Source data:
----
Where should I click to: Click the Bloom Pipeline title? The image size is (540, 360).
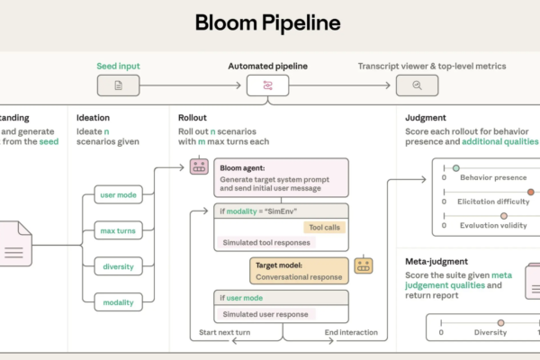(269, 22)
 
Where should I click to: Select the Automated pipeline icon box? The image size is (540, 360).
(269, 86)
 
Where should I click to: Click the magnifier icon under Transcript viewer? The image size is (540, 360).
(417, 86)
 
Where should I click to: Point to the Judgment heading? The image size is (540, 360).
(426, 116)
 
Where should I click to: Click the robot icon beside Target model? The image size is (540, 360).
(364, 266)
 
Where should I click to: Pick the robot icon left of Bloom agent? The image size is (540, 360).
(198, 167)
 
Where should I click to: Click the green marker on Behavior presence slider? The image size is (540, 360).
(456, 168)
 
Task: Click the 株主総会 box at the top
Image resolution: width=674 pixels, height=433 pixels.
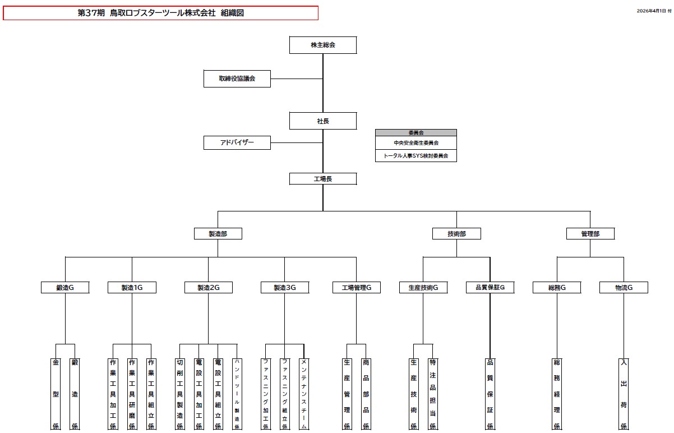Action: click(x=323, y=45)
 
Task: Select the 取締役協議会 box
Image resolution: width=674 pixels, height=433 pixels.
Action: click(x=237, y=79)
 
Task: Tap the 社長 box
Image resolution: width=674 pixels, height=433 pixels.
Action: click(x=323, y=121)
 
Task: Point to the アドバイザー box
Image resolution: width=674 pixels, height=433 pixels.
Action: click(x=237, y=143)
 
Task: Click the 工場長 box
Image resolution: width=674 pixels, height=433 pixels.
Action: click(x=323, y=179)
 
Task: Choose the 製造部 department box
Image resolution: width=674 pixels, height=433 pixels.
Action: click(x=218, y=234)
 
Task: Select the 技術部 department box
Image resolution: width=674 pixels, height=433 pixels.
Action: click(x=456, y=234)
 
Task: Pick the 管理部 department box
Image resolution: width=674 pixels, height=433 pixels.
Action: click(x=590, y=234)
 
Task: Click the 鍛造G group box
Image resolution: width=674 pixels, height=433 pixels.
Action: click(x=65, y=288)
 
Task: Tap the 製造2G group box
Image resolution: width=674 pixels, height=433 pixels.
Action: click(x=208, y=288)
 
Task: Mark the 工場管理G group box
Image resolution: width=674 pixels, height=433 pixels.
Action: click(x=357, y=288)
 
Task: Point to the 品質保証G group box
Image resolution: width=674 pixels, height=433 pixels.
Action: click(x=490, y=288)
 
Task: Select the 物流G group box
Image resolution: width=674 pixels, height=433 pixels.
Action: click(x=624, y=288)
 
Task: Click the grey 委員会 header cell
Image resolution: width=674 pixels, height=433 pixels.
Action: click(x=416, y=133)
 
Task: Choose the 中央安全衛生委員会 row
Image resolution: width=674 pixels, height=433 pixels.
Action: click(x=416, y=143)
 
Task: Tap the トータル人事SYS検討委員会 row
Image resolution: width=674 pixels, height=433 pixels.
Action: click(x=416, y=156)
----
**STATED EXERCISE**
How many lines in the entries above contain the string "group"? Treat uppercase and lowercase as different, and give only the number.

**SOLVED PROBLEM**
5